1. The iron endowment of the newborn is proportional to the initial hemoglobin mass. This in turn depends upon the birth weight and initial hemoglobin level. The presence of low birth weight or decreased hemoglobin level in the first few days of life may identify infants with special iron requirements during the first 18 months of life.
2. It is recommended that the diet of normal term infants provide 1.0 mg/kg/day of iron by 3 months of age to a maximum intake of 15 mg/day. This requirement can be easily met by inclusion in the diet of appropriate amounts of foods which have been enriched with iron, such as infant cereals or milk formulas.
3. Infants with low birth weight and others with reduced iron endowment require as much as 2.0 mg of iron per kilogram per day beginning by 2 months of age.
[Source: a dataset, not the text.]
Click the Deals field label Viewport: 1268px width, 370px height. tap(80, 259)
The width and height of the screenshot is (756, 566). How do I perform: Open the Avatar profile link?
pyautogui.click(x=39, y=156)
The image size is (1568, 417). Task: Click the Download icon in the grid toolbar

This amount of iron will not ordinarily be provided by the diet, even if iron-supplemented cereals are given. Attainment of these larger amounts requires the use of medicinal iron or iron-supplemented milk formula.
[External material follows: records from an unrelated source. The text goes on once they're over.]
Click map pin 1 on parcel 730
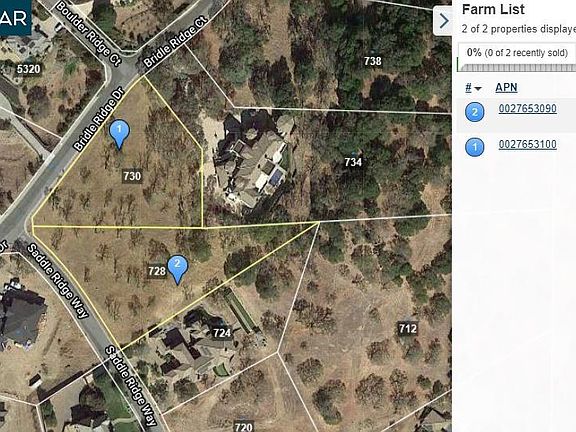[x=119, y=134]
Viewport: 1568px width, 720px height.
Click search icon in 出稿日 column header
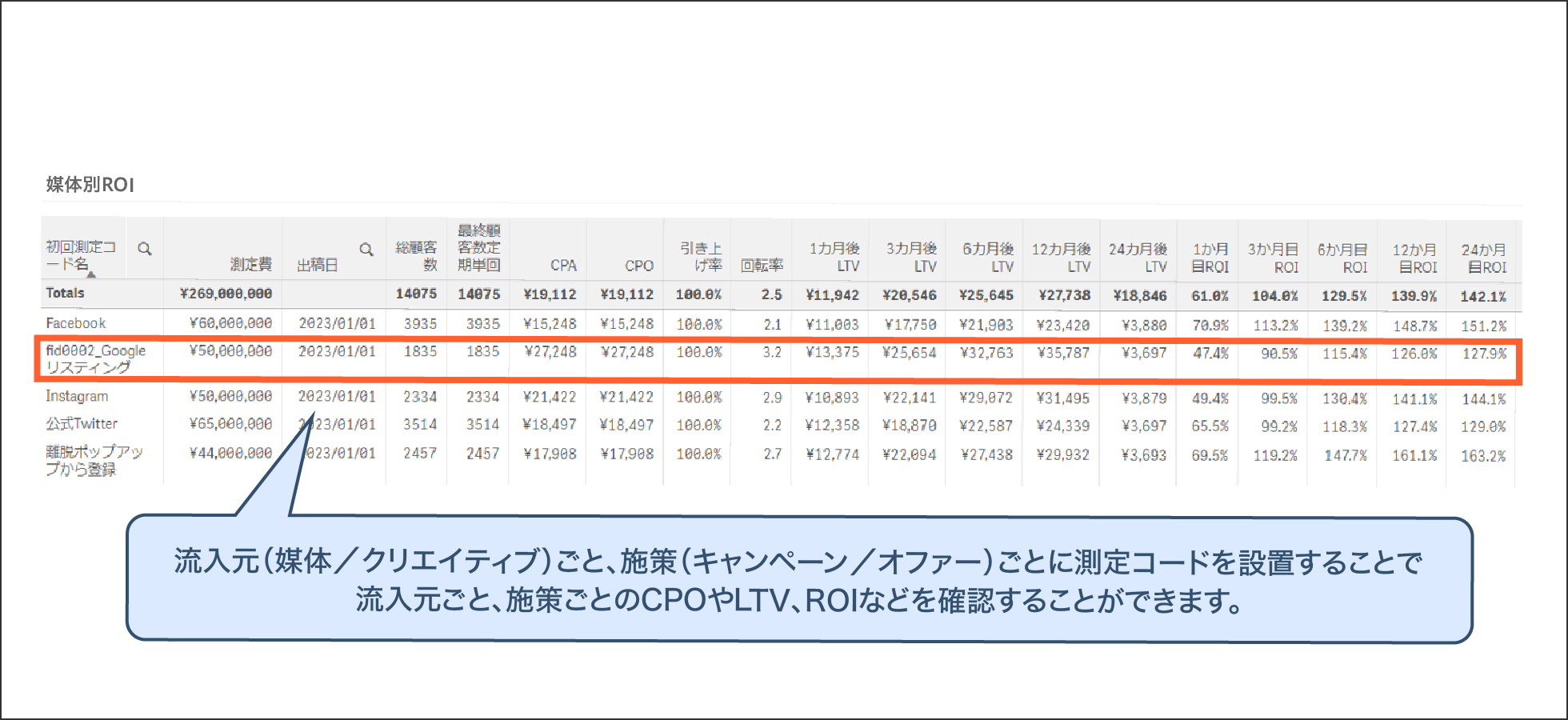pyautogui.click(x=366, y=249)
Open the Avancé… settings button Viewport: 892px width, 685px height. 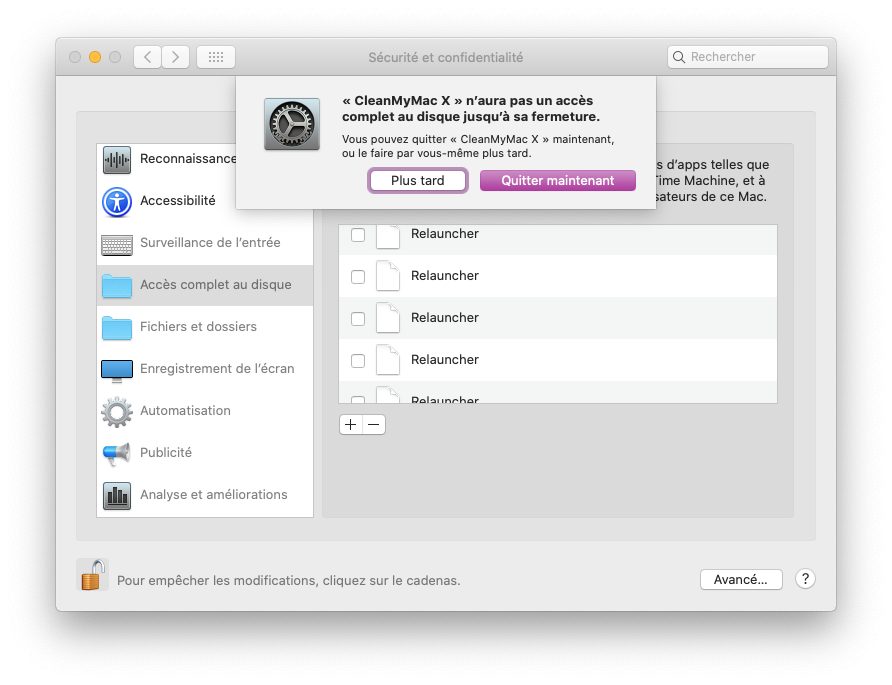(x=740, y=580)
4. Attention should be directed to providing a variety of iron-enriched dietary staples to be used routinely for feeding American infants during the period of life from 3 to 18 months of age and to more precisely determining the best form of iron supplementation. At the present time iron fortified baby cereals and milk formulas are the iron supplemented foods most generally available. These are not utilized by the segments of the American population which have the greatest need for them.